* EXERCISE
Images in the records should be skipped while the rest is transcribed verbatim.

** Opening PROVIDED DATA block **

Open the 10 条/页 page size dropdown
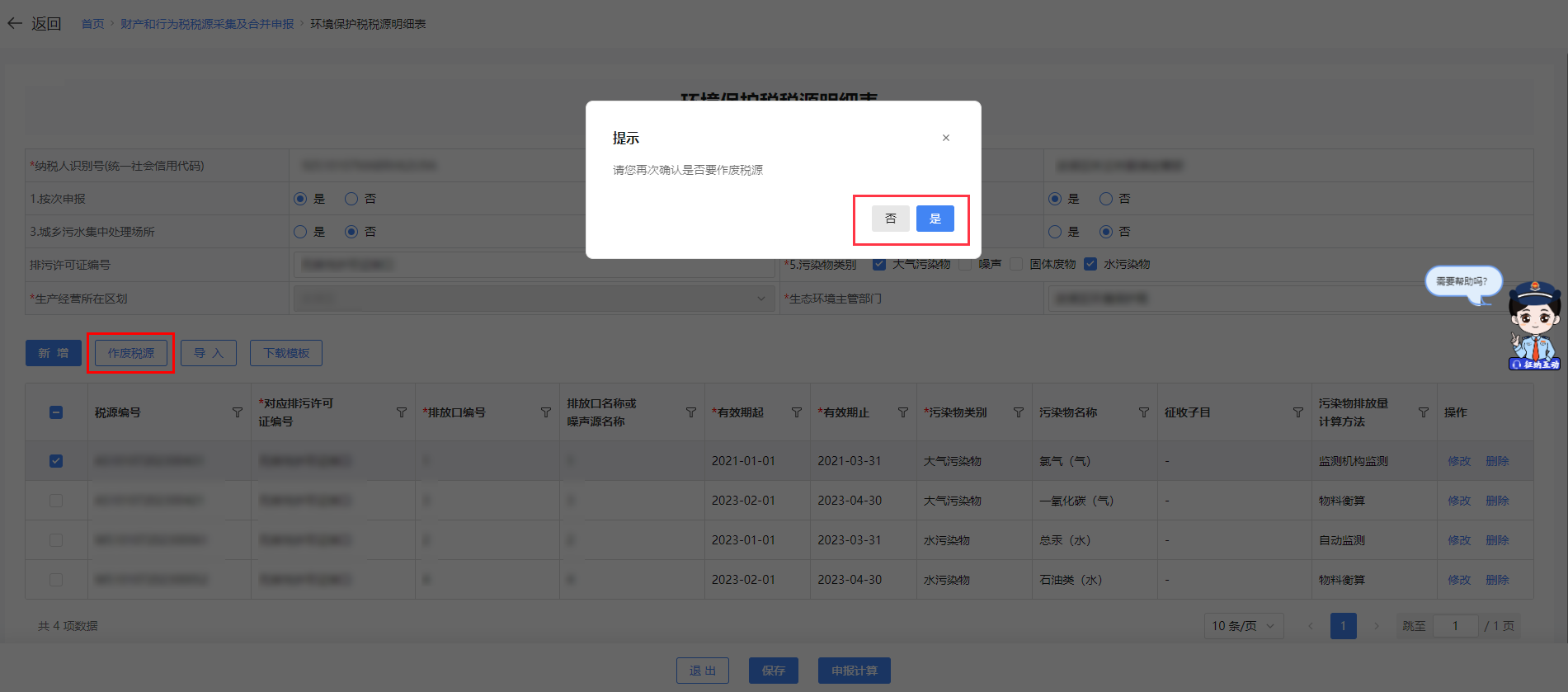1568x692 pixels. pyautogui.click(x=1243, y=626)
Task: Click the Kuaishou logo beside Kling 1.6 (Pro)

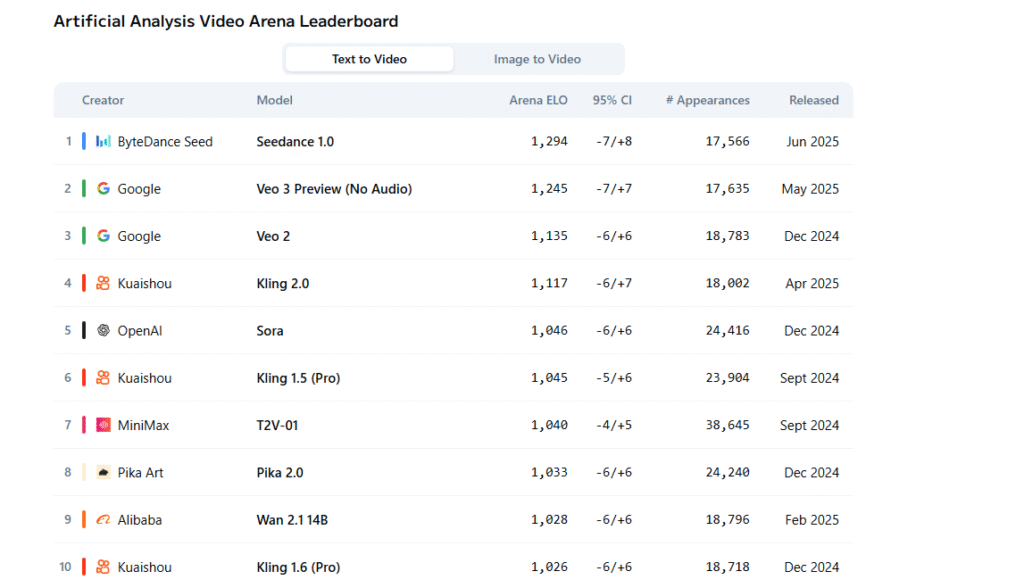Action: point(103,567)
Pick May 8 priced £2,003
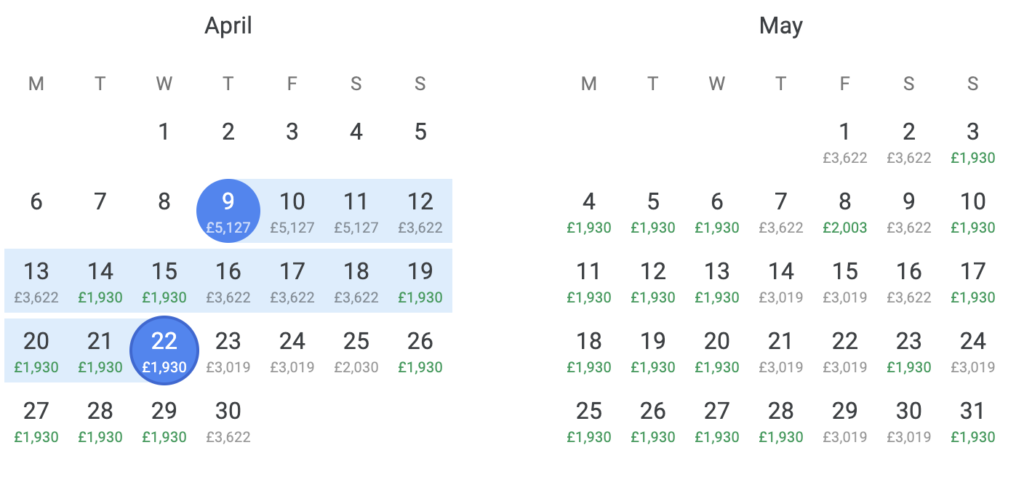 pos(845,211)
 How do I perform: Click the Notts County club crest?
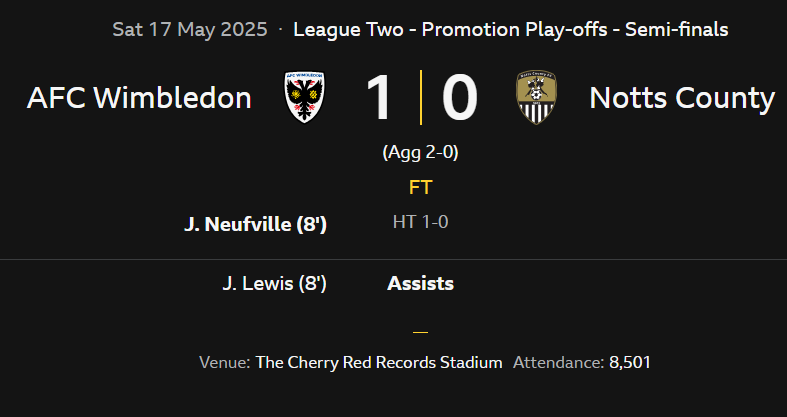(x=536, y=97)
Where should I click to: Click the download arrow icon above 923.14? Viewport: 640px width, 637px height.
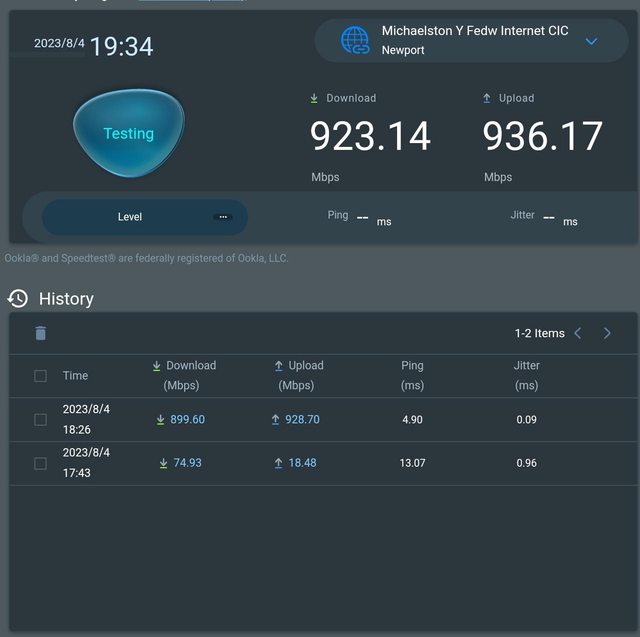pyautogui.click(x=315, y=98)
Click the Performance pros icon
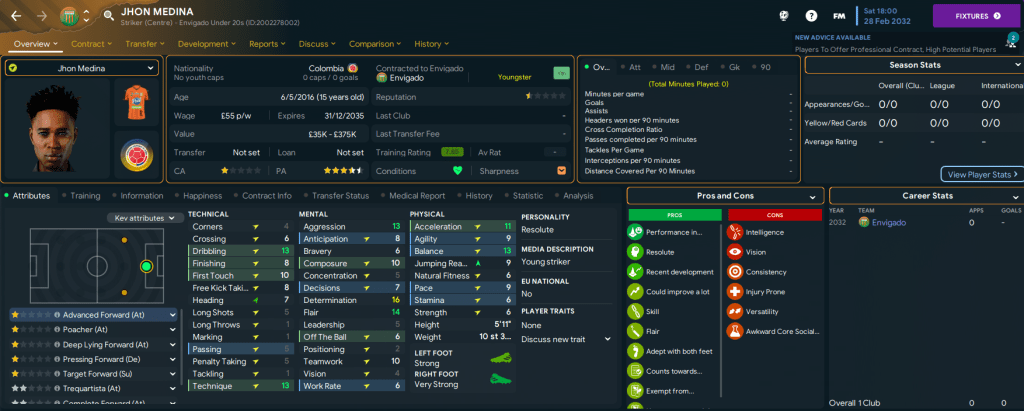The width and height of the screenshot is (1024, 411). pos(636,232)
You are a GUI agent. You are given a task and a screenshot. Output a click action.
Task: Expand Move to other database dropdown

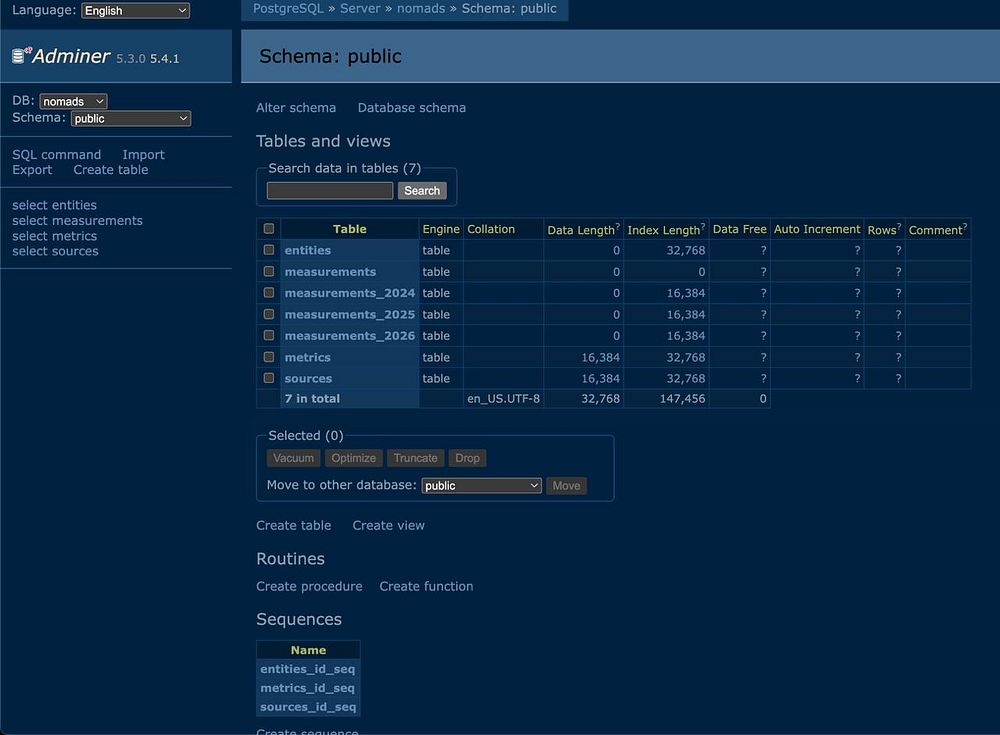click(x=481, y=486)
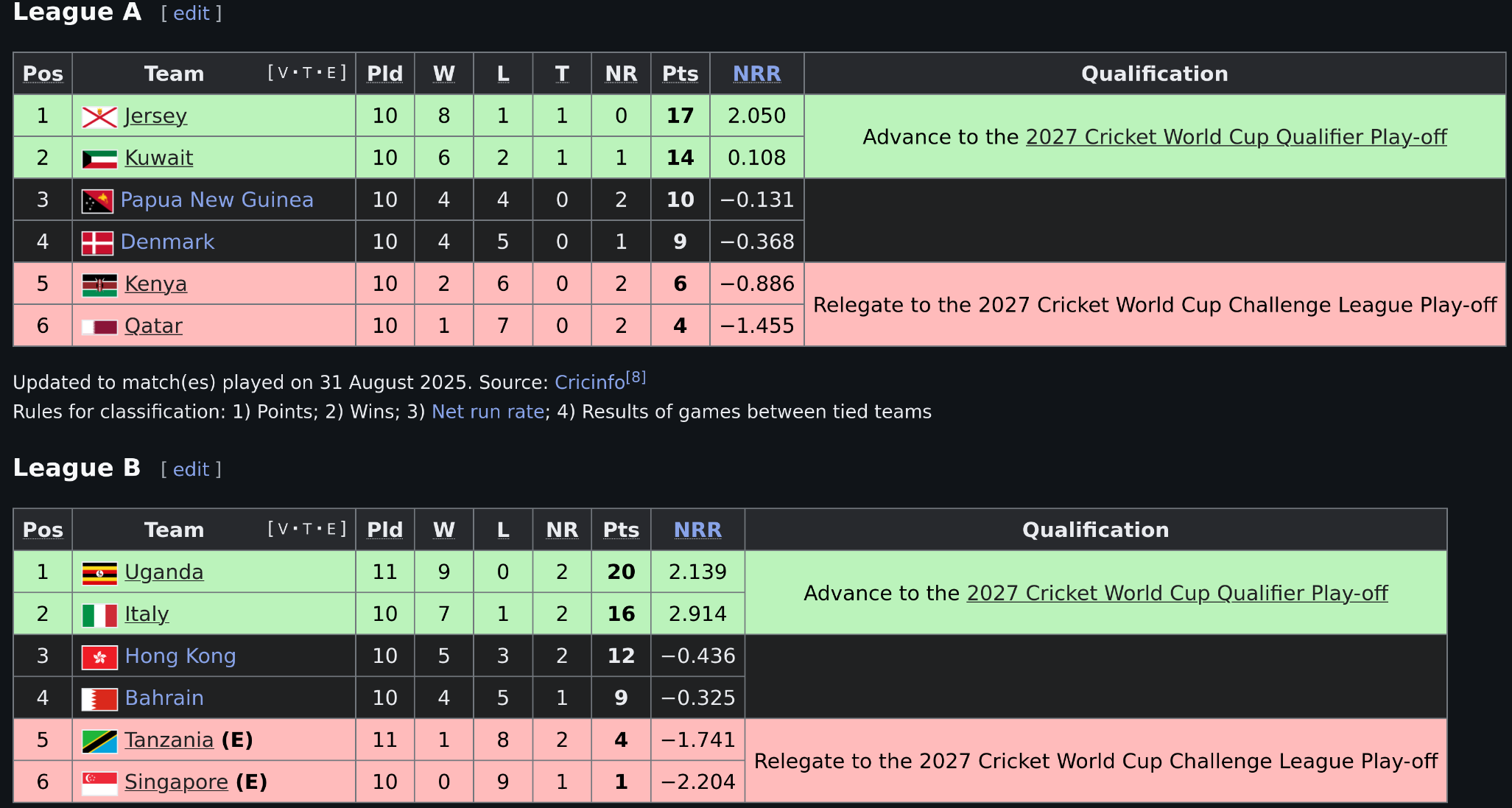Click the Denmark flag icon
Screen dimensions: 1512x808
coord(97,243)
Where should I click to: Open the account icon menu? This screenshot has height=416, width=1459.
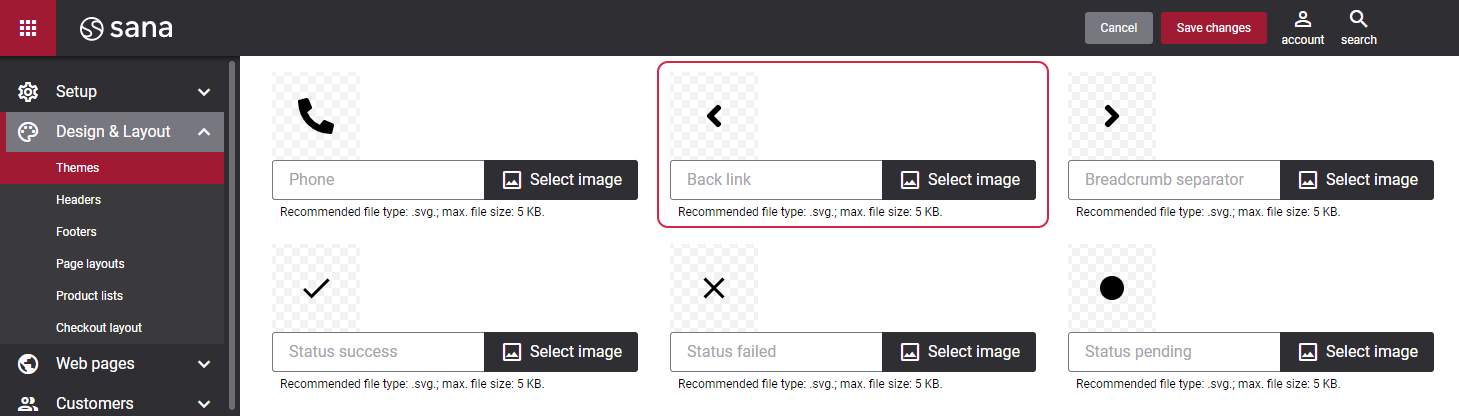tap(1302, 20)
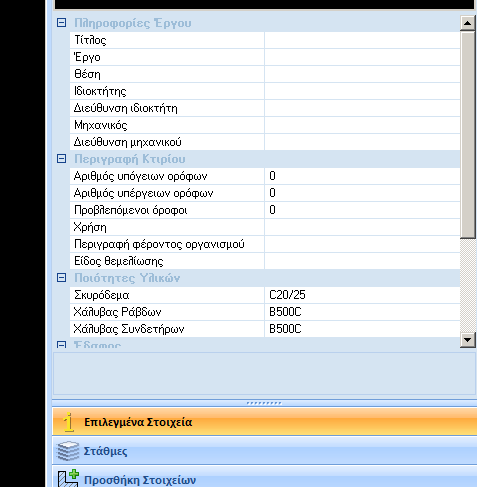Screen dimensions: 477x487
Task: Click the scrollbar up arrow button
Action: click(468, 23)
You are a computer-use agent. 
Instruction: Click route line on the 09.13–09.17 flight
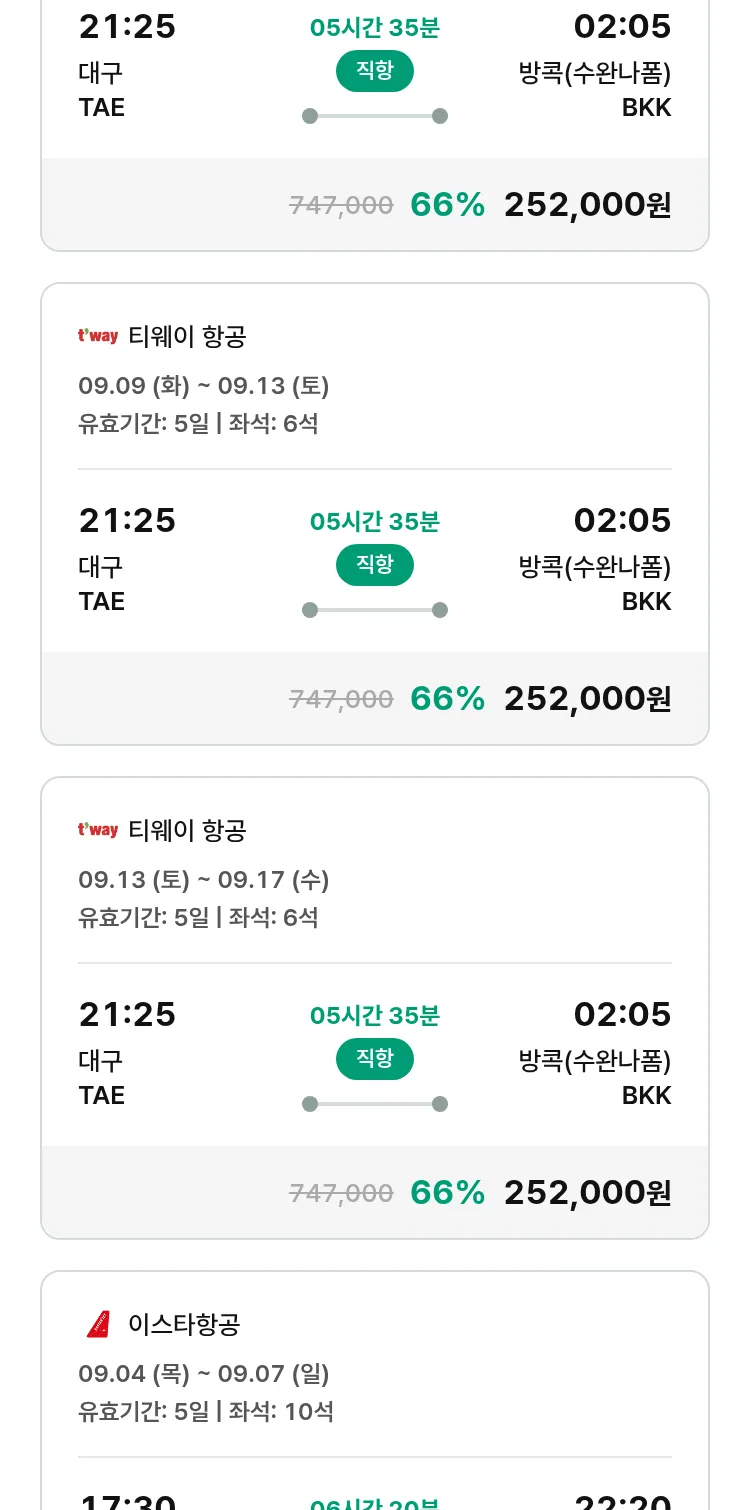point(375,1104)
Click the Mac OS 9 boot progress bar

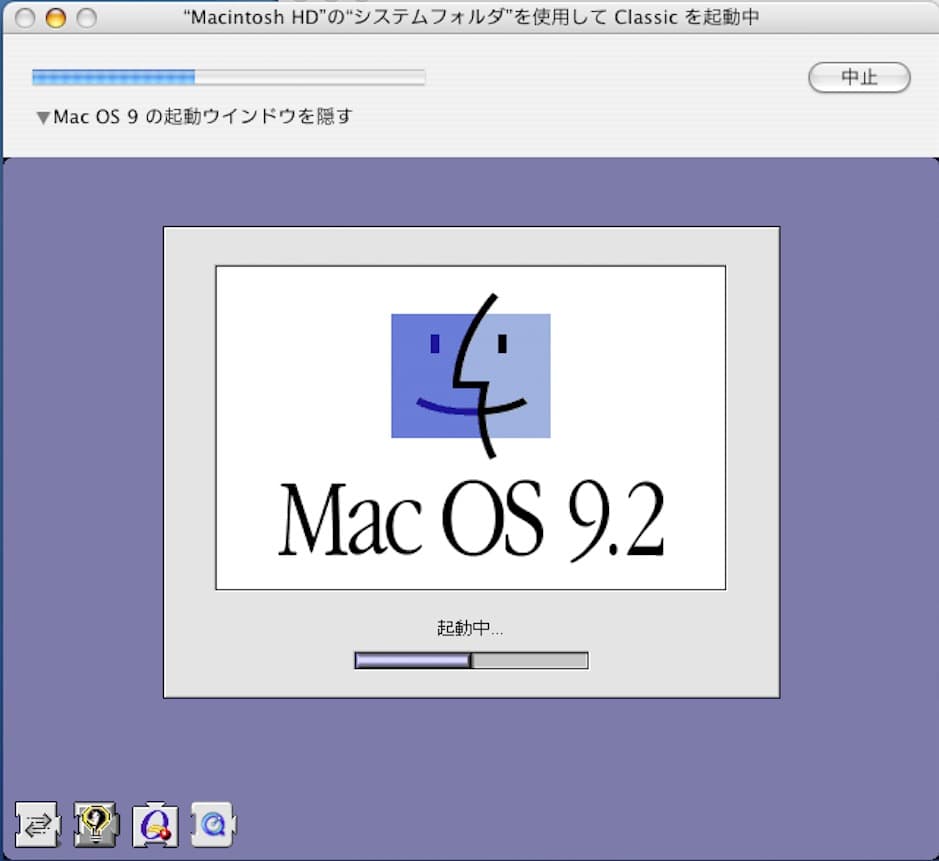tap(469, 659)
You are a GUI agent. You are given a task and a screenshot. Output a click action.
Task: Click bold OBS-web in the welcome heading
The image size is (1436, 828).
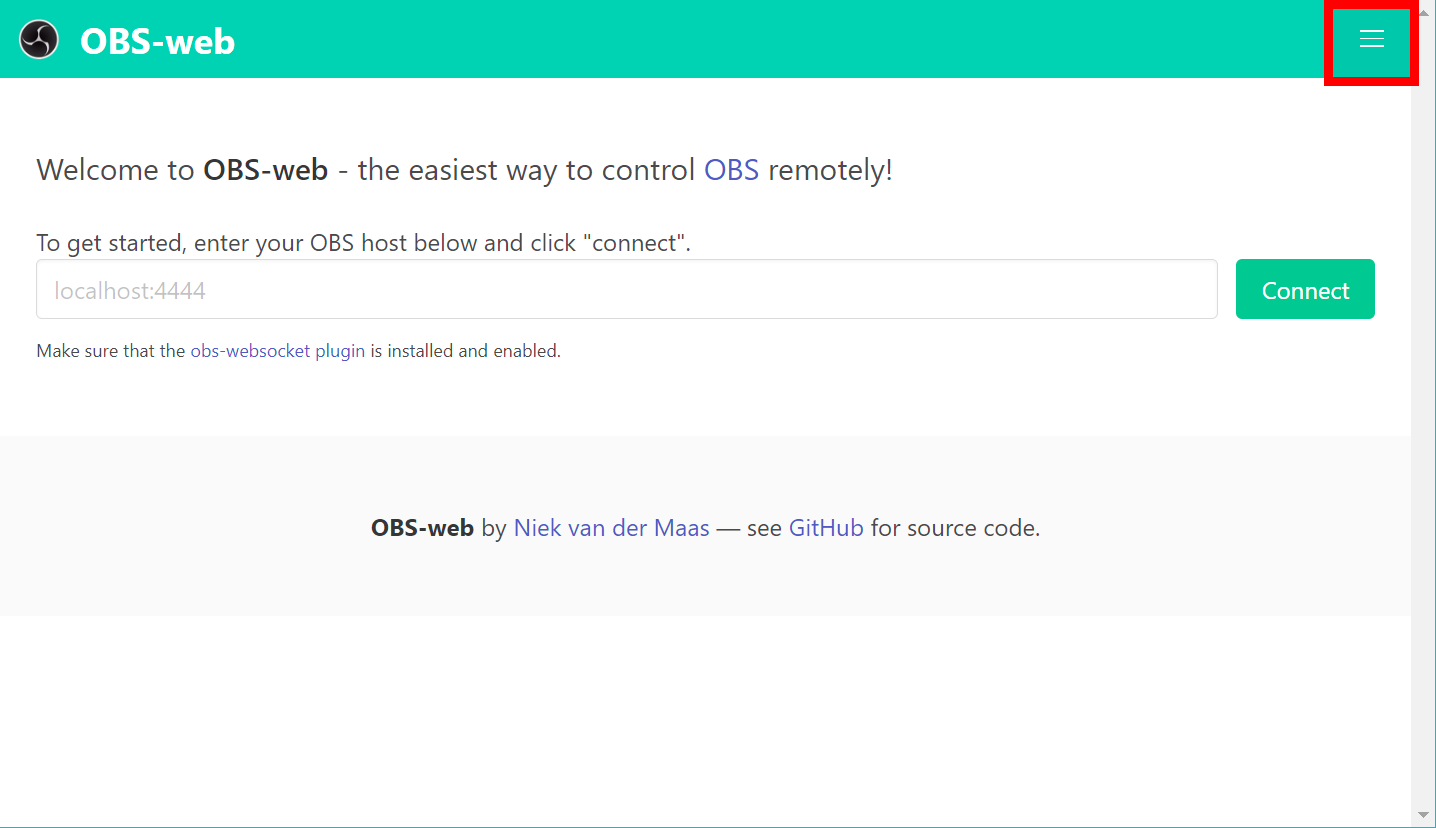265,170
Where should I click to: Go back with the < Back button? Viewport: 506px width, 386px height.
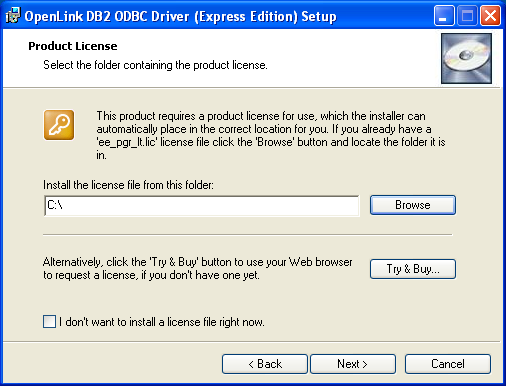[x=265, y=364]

** Closing PROVIDED DATA block **

* ANSWER SECTION
Open the 10 条/页 page size dropdown
1568x692 pixels. pyautogui.click(x=1243, y=626)
Task: Click the Kuaishou logo beside Kling 1.6 (Pro)

Action: point(103,567)
Pick May 8 priced £2,003
 pos(845,211)
 How do I perform: Click the Notts County club crest?
(x=536, y=97)
Where should I click to: Click the download arrow icon above 923.14? Viewport: 640px width, 637px height.
pyautogui.click(x=315, y=98)
Click the Performance pros icon
The width and height of the screenshot is (1024, 411). pos(636,232)
You are a GUI agent. You are given a task and a screenshot. Output a click action.
Task: Expand Move to other database dropdown

click(x=481, y=486)
Click the Denmark flag icon
Screen dimensions: 1512x808
coord(97,243)
Where should I click to: Open the account icon menu? This screenshot has height=416, width=1459.
tap(1302, 20)
Screen dimensions: 477x487
Task: Click the scrollbar up arrow button
Action: click(468, 23)
You are a computer-use agent. 
Instruction: Click route line on the 09.13–09.17 flight
point(375,1104)
Click the Mac OS 9 boot progress bar

tap(469, 659)
You are a GUI agent. You are given a task and a screenshot. Output a click action.
Task: Click bold OBS-web in the welcome heading
The image size is (1436, 828).
265,170
Where should I click to: Go back with the < Back button? Viewport: 506px width, 386px height.
[x=265, y=364]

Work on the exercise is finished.